If you’re like me, incense lighting is a daily ritual. I come home from a exhausting day at work, make a pot of chamomile tea, and release the aromatic “Egyptian Musk” or “Amber” smoke into the air to unwind for the night. This practice is super relaxing, not to mention the scents are addictive, but coming home from the polluted air of a bustling city to a room filled with scented smoke can’t be good for respiratory health. Our lungs require fresh oxygen as much as possible. When this need isn’t met, an array of health issues can arise, from asthma flare ups to lung infections and many other annoyances you’d be wise to try and avoid.

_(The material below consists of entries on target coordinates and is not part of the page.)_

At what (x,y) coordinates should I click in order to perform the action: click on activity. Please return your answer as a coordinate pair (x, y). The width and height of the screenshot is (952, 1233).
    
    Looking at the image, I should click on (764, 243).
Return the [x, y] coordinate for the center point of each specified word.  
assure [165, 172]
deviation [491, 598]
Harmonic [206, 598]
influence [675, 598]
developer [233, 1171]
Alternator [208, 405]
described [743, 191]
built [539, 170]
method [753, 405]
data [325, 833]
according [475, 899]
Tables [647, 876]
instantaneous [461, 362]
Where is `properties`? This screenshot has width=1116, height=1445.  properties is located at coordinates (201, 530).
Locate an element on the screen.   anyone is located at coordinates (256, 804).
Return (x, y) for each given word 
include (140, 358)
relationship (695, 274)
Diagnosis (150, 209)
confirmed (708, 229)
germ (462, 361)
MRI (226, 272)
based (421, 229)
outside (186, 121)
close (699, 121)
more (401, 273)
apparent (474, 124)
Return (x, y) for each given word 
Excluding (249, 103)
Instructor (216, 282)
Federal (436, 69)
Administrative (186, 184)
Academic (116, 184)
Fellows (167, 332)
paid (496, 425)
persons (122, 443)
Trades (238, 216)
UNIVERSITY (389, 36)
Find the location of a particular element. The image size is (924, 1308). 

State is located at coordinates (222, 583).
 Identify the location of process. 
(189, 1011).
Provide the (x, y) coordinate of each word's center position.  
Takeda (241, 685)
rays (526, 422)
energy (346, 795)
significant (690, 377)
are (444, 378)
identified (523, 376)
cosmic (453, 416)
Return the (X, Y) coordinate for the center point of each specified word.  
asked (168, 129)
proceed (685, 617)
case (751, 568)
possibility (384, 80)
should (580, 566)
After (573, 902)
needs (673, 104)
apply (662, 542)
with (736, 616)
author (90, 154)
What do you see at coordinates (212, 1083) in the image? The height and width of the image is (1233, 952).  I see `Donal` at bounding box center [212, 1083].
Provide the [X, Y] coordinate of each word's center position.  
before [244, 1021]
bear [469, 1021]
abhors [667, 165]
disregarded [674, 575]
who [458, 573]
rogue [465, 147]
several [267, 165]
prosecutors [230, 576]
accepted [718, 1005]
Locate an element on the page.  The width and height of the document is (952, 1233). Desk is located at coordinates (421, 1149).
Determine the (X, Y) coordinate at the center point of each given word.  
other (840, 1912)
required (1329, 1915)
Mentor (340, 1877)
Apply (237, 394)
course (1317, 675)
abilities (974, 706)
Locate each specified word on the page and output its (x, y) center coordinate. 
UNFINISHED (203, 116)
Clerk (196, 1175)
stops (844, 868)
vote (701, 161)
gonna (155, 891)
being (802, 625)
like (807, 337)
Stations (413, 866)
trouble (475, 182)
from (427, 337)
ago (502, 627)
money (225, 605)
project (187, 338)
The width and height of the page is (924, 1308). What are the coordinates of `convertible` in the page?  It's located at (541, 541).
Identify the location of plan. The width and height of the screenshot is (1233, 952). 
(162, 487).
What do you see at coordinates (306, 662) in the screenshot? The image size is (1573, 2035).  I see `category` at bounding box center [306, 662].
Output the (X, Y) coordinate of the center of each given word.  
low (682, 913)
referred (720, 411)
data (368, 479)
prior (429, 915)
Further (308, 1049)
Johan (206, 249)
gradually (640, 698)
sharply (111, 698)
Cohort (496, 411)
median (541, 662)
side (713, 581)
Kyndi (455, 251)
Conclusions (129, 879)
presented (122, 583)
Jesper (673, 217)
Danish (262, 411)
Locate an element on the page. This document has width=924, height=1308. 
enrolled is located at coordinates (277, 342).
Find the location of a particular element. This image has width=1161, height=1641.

Globally, incense burning has been practiced for thousands of years for various uses such as invoking gods, purifying the atmosphere, entering into transcendental states, and to drive away demons. With origins in Ancient Egypt, this ritual can be found today in highly spiritual places like China, India, Japan, Tibet, and even here in America.
While the exact contents of all incense aren’t fully known, most incense is made from a combination of fragrant gums, resins, wood powders, herbs and spices. This include its various forms from powder, cone, soil, and sticks. Current clinical studies have revealed many contaminants within incense smoke, including pollutants such as carbon monoxide, sulfur, formaldehyde, nitrogen oxide, and volatile organic compounds, all of which wreak havoc in the body’s respiratory & nervous systems when overexposed and cause people to be at a higher risk for developing cancer in the upper respiratory tract. Symptoms of overexposure include, but aren’t limited to the following: nose & throat irritation, dizziness, headaches, nausea, asthma inflammation, and weakness.
I love incense and wish to continue safely burning the herb & spice based aroma sticks for relaxation. Avoid the symptoms of chemical overexposure by opening windows up wide and turning on fans while lighting the strong smelling mixtures in your homes or sit outside while using to avoid the negative side effects, which can mimic those of inhaling second hand cigarette smoke. Practice ventilation when lighting incense and let fresh air be the main healing substance you inhale on a daily.